**** ENTRIES PROVIDED ****

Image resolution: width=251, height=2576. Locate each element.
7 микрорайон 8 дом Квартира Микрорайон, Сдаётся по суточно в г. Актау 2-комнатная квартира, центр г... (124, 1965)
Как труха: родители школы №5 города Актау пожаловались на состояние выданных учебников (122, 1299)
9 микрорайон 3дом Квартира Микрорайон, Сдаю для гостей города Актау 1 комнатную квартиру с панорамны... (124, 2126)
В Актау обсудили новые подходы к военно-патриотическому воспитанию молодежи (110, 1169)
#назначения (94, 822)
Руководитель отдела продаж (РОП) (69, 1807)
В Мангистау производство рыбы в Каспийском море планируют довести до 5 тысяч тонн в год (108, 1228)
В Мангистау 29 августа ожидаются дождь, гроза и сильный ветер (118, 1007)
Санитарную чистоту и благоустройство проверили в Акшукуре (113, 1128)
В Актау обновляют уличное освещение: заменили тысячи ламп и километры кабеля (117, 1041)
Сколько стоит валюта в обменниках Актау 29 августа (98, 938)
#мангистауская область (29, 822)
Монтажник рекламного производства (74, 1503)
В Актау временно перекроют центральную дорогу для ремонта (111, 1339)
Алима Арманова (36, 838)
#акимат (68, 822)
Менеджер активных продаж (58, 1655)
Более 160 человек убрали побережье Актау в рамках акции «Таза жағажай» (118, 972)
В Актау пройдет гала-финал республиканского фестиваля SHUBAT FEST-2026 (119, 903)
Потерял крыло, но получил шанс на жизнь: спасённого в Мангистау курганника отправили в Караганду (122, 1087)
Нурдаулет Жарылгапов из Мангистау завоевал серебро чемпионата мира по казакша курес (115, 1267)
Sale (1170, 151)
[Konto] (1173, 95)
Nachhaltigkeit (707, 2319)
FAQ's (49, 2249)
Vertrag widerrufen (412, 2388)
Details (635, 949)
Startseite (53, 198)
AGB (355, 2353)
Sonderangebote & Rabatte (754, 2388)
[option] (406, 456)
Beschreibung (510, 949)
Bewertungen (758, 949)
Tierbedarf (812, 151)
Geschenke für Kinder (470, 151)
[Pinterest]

****

- **WORK REQUIRED**
Look above for the line holding "В Мангистау 29". Print it and every line after it, exactly, through the line holding "Монтажник рекламного производства (74, 1503)".

- **EXERCISE RESPONSE**
В Мангистау 29 августа ожидаются дождь, гроза и сильный ветер (118, 1007)
Санитарную чистоту и благоустройство проверили в Акшукуре (113, 1128)
В Актау обновляют уличное освещение: заменили тысячи ламп и километры кабеля (117, 1041)
Сколько стоит валюта в обменниках Актау 29 августа (98, 938)
#мангистауская область (29, 822)
Монтажник рекламного производства (74, 1503)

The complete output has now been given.